Inside Broadway: Anna Louizos

Whitney Spaner


Set designer Anna Louizos first set her sights on the Great White Way while seeing Broadway touring companies perform shows in San Francisco as a young girl. She moved to New York City and graduated from NYU with a degree in acting, but after taking some courses in drafting and modeling, her interests shifted to the sets. She earned her MFA in design from NYU's Tisch School of the Arts, and got her big break in 2001 designing the sets for Jonathan Larson's posthumously produced musical tick, tick… BOOM! She made her Broadway debut in 2003 with a Sesame Street-like set for Avenue Q, which now lives Off-Broadway at New World Stages. On Broadway, she's currently making fairy-tale magic for Rodgers and Hammerstein's Cinderella with a set that includes a sweeping palace staircase, a moving forest and a glittering carriage—complete with prancing horses—that's truly fit for a princess.

Why did you want to become a set designer?
Anna Louizos:
Because I love live theater—I think it's one of the great, unique things about New York—and I get to be a part of it. I love how when you're sitting out in the audience and you look out at a stage, you can see the most incredible transformations from one world to another happen right before your eyes.

Where are your favorite places to go in New York City?
My studio is up in Harlem, and it's a great place to explore now. It's a growing neighborhood—it's very lively, and there's a lot of good food and entertainment. Lido Italian restaurant is very good, and The 5 and Diamond on Frederick Douglass is good. Harlem Food Bar has good nibbling food.
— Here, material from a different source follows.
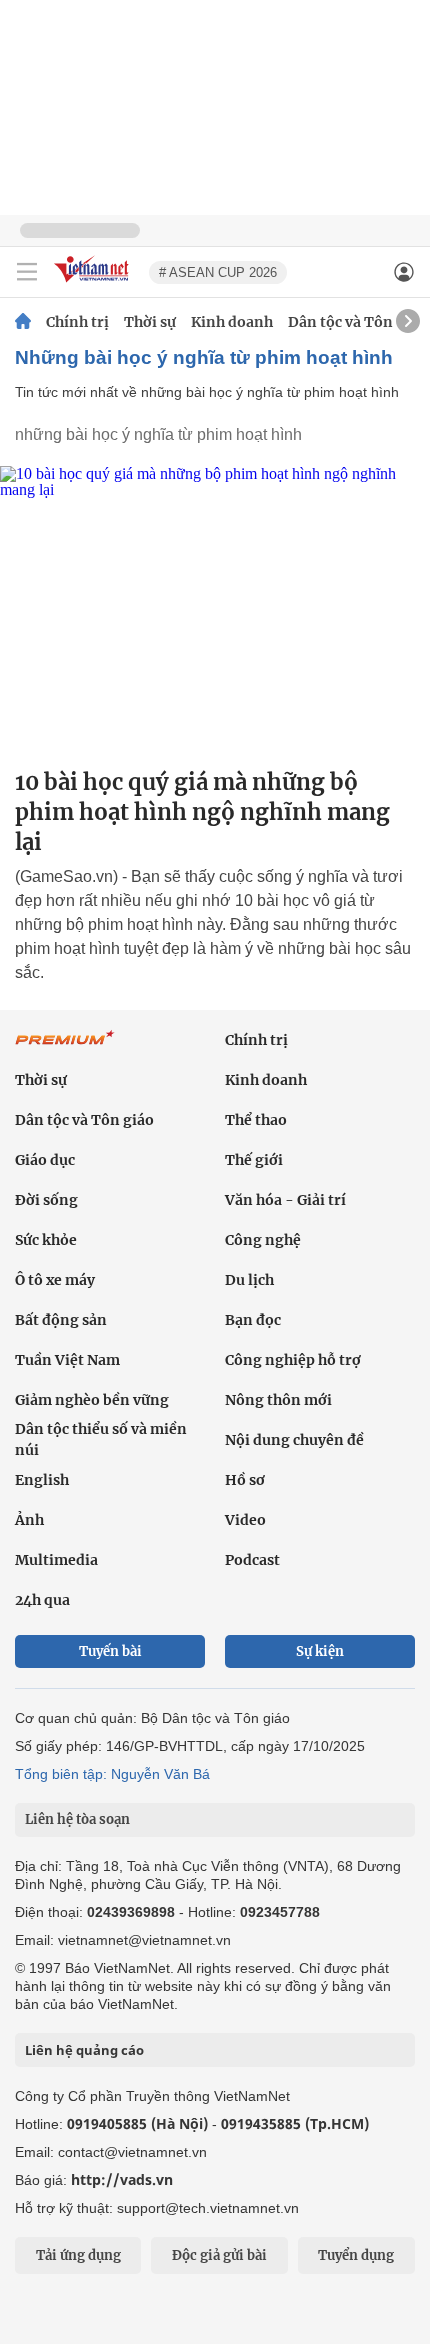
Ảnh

There's also the most spectacular cathedral in the entire New York City area called St. John the Divine. It is huge and it's not finished, but it is the most spectacular place to walk into.

Do you find inspiration for your sets in the City?
AL: With Cinderella, I did a lot of my research looking at books and illustrations, fairy-tale illustrators and certain artists, but my favorite place to figure out how the scenery moves on- and offstage is the subway. There's something about just chugging along on the train that makes my mind start to wonder. I close my eyes and I think about how I'm going to get the house onstage and offstage and move things in and out—that's really my favorite place to solve problems.